[GIVEN RECORDS]

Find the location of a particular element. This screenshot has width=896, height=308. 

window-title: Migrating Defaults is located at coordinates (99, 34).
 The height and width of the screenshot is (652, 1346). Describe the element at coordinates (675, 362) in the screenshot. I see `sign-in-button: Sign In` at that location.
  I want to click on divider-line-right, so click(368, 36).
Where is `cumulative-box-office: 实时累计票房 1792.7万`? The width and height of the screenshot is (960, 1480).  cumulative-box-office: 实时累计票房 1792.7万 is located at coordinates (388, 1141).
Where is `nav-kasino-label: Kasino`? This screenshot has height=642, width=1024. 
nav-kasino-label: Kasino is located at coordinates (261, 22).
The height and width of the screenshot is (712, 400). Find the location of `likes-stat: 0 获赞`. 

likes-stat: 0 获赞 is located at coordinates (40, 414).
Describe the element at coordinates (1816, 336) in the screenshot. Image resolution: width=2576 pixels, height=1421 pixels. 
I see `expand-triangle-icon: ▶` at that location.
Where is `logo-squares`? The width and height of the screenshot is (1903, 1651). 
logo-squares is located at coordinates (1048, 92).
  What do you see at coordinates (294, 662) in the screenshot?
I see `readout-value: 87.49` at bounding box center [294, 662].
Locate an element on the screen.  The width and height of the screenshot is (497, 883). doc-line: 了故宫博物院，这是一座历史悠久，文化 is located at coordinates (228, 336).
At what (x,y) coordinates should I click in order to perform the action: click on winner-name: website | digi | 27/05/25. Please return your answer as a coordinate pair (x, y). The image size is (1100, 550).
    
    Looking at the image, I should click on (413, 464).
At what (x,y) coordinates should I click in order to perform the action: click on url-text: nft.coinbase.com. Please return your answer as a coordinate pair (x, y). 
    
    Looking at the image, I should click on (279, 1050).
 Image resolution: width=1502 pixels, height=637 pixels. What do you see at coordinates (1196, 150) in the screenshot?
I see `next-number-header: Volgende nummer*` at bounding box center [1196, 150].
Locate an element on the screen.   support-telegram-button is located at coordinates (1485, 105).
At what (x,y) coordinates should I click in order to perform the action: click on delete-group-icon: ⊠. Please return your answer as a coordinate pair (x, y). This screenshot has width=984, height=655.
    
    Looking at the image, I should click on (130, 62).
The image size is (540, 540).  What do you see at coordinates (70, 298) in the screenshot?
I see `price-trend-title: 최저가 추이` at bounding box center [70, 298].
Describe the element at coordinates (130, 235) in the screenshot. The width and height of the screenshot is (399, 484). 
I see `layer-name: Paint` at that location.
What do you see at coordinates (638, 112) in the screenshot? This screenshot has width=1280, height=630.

[/GIVEN RECORDS]

--- WRITTEN TASK ---
Please copy the lines out word for word, starting at the line that contains "coordinates (1485, 105)." and ending at the last line.

--- ANSWER BELOW ---
Locate an element on the screen.   support-telegram-button is located at coordinates (1485, 105).
At what (x,y) coordinates should I click in order to perform the action: click on delete-group-icon: ⊠. Please return your answer as a coordinate pair (x, y). This screenshot has width=984, height=655.
    
    Looking at the image, I should click on (130, 62).
The image size is (540, 540).  What do you see at coordinates (70, 298) in the screenshot?
I see `price-trend-title: 최저가 추이` at bounding box center [70, 298].
Describe the element at coordinates (130, 235) in the screenshot. The width and height of the screenshot is (399, 484). 
I see `layer-name: Paint` at that location.
What do you see at coordinates (638, 112) in the screenshot? This screenshot has width=1280, height=630.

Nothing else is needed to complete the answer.